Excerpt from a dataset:
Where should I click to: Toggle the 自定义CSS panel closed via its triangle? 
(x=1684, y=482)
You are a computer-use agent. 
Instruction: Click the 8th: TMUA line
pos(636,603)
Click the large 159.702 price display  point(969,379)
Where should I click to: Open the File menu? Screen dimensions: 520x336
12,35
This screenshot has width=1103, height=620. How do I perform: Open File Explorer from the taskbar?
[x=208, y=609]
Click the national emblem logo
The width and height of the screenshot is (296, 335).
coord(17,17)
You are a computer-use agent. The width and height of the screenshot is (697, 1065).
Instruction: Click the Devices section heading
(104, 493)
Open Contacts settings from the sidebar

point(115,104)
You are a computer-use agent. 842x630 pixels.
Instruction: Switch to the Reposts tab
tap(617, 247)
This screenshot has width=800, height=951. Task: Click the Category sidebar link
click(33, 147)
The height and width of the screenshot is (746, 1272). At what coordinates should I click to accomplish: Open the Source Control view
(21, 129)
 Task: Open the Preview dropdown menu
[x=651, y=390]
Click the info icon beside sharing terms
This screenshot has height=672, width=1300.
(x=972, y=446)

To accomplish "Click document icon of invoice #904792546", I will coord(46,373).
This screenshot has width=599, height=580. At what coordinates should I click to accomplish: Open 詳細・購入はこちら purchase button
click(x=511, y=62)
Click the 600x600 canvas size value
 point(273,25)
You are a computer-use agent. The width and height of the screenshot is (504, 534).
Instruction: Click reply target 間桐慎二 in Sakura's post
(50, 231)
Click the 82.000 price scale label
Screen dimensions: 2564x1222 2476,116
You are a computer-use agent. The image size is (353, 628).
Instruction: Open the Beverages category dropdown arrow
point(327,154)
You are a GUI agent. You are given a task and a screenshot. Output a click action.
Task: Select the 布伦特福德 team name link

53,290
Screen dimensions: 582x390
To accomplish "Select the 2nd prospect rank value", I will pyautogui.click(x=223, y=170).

Aim of the exercise: Render the lines starting at the one containing "Click the info icon beside sharing terms" and ending at the last line of the excerpt as a Markdown table with columns Row and Line, leaving out blank lines.

Written answer:
| Row | Line |
|---|---|
| 1 | Click the info icon beside sharing terms |
| 2 | This screenshot has height=672, width=1300. |
| 3 | (x=972, y=446) |
| 4 | To accomplish "Click document icon of invoice #904792546", I will coord(46,373). |
| 5 | This screenshot has width=599, height=580. At what coordinates should I click to accomplish: Open 詳細・購入はこちら purchase button |
| 6 | click(x=511, y=62) |
| 7 | Click the 600x600 canvas size value |
| 8 |  point(273,25) |
| 9 | You are a computer-use agent. The width and height of the screenshot is (504, 534). |
| 10 | Instruction: Click reply target 間桐慎二 in Sakura's post |
| 11 | (50, 231) |
| 12 | Click the 82.000 price scale label |
| 13 | Screen dimensions: 2564x1222 2476,116 |
| 14 | You are a computer-use agent. The image size is (353, 628). |
| 15 | Instruction: Open the Beverages category dropdown arrow |
| 16 | point(327,154) |
| 17 | You are a GUI agent. You are given a task and a screenshot. Output a click action. |
| 18 | Task: Select the 布伦特福德 team name link |
| 19 | 53,290 |
| 20 | Screen dimensions: 582x390 |
| 21 | To accomplish "Select the 2nd prospect rank value", I will pyautogui.click(x=223, y=170). |